VORGEGEBENER TEXT
3In der Anhörung beim Bundesamt für Migration und Flüchtlinge (im Folgenden: Bundesamt) am 20. August 2019 gab der Kläger im Wesentlichen an, die Türkei verlassen zu haben, weil er befürchtet habe, als vermeintlicher Unterstützer der PKK vom türkischen Staat verfolgt zu werden.
4Mit Bescheid vom 31. Juli 2020, dem Kläger zugestellt am 11. August 2020, lehnte das Bundesamt die Anträge auf Zuerkennung der Flüchtlingseigenschaft (Ziffer 1), auf Asylanerkennung (Ziffer 2) sowie auf Zuerkennung subsidiären Schutzes (Ziffer 3) ab. Zudem stellte es fest, dass Abschiebungsverbote nach § 60 Abs. 5 und 7 Satz 1 AufenthG nicht vorliegen (Ziffer 4). Der Kläger wurde zur Ausreise innerhalb von 30 Tagen nach Bekanntgabe der Entscheidung bzw. - für den Fall der Klageerhebung - nach unanfechtbarem Abschluss des Asylverfahrens aufgefordert; für den Fall der Nichteinhaltung der gesetzten Ausreisefrist wurde ihm die Abschiebung in die Türkei oder in einen anderen aufnahmebereiten oder -verpflichteten Staat angedroht (Ziffer 5). Das gesetzliche Einreise- und Aufenthaltsverbot gemäß § 11 Abs. 1 AufenthG wurde auf 30 Monate ab dem Tag der Abschiebung befristet (Ziffer 6). Zur Begründung wies das Bundesamt im Wesentlichen darauf hin, die Voraussetzungen für die Zuerkennung internationalen Schutzes und die Anerkennung als Asylberechtigter lägen nicht vor. Der Kläger sei kein Flüchtling im Sinne der Definition des § 3 AsylG. Er habe seine begründete Furcht vor Verfolgung nicht glaubhaft gemacht. Sein Vortrag sei arm an Details, vage, pauschal und oberflächlich gewesen sowie frei von erlebten Gefühlen. Außerdem sei sein Vortrag widersprüchlich gewesen. Es sei insbesondere nicht nachvollziehbar, weshalb gegen den Kläger keine strafrechtlichen Maßnahmen erfolgt seien, wenn die türkischen Behörden tatsächlich davon ausgegangen wären, dass er die PKK unterstützt hätte.

GEGEBENES MATERIAL
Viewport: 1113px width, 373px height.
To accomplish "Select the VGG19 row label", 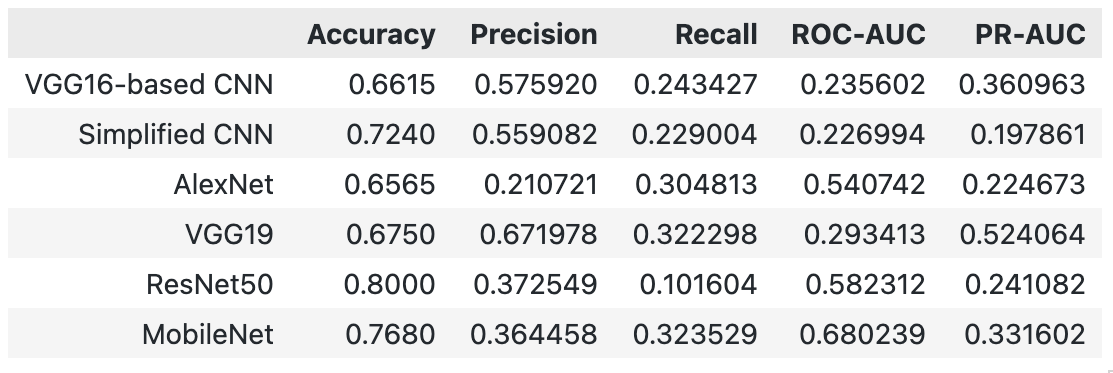I will point(229,234).
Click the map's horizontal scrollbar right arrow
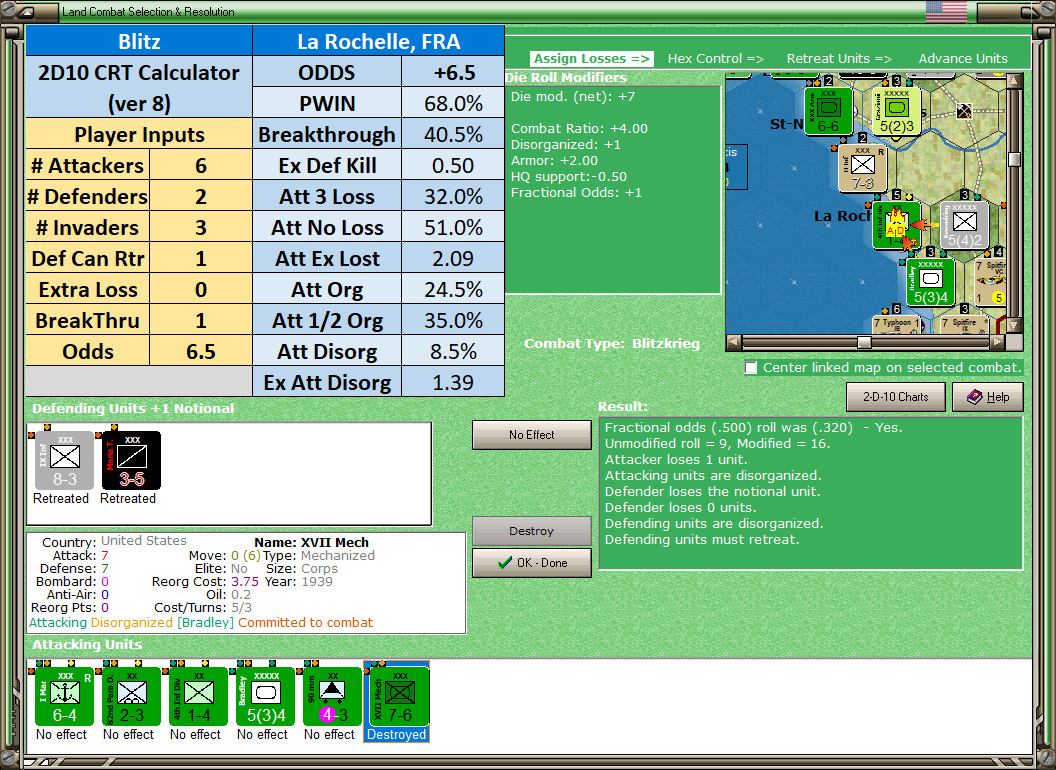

BITTE BEARBEITEN
A – Beantworte die folgenden Fragen zum vorgegebenen Text.
(i) An welchem Tag fand die Anhörung des Klägers beim Bundesamt statt?
(ii) An welchem Tag wurde dem Kläger der Bescheid zugestellt?
(iii) Auf welchen Zeitraum wurde das gesetzliche Einreise- und Aufenthaltsverbot befristet?
B – Erkläre in ein bis drei Sätzen, weshalb das Bundesamt den Kläger laut dem vorgegebenen Text nicht als Flüchtling im Sinne des § 3 AsylG ansah.
C – Liste alle Ziffern des Bescheids vom 31. Juli 2020 auf, die der vorgegebene Text nennt, und gib zu jeder Ziffer stichwortartig ihren Inhalt an.

ERWARTETE ANTWORTEN
A –
(i) Am 20. August 2019.
(ii) Am 11. August 2020.
(iii) Auf 30 Monate ab dem Tag der Abschiebung.

B – Der Kläger habe seine begründete Furcht vor Verfolgung nicht glaubhaft gemacht, da sein Vortrag arm an Details, vage, pauschal, oberflächlich, frei von erlebten Gefühlen und zudem widersprüchlich gewesen sei. Insbesondere sei nicht nachvollziehbar, weshalb keine strafrechtlichen Maßnahmen gegen ihn erfolgt seien, wenn die türkischen Behörden tatsächlich von einer Unterstützung der PKK ausgegangen wären.

C –
Ziffer 1: Ablehnung des Antrags auf Zuerkennung der Flüchtlingseigenschaft
Ziffer 2: Ablehnung des Antrags auf Asylanerkennung
Ziffer 3: Ablehnung des Antrags auf Zuerkennung subsidiären Schutzes
Ziffer 4: Feststellung, dass keine Abschiebungsverbote nach § 60 Abs. 5 und 7 Satz 1 AufenthG vorliegen
Ziffer 5: Aufforderung zur Ausreise innerhalb von 30 Tagen und Androhung der Abschiebung in die Türkei oder in einen anderen aufnahmebereiten oder -verpflichteten Staat
Ziffer 6: Befristung des gesetzlichen Einreise- und Aufenthaltsverbots auf 30 Monate ab dem Tag der Abschiebung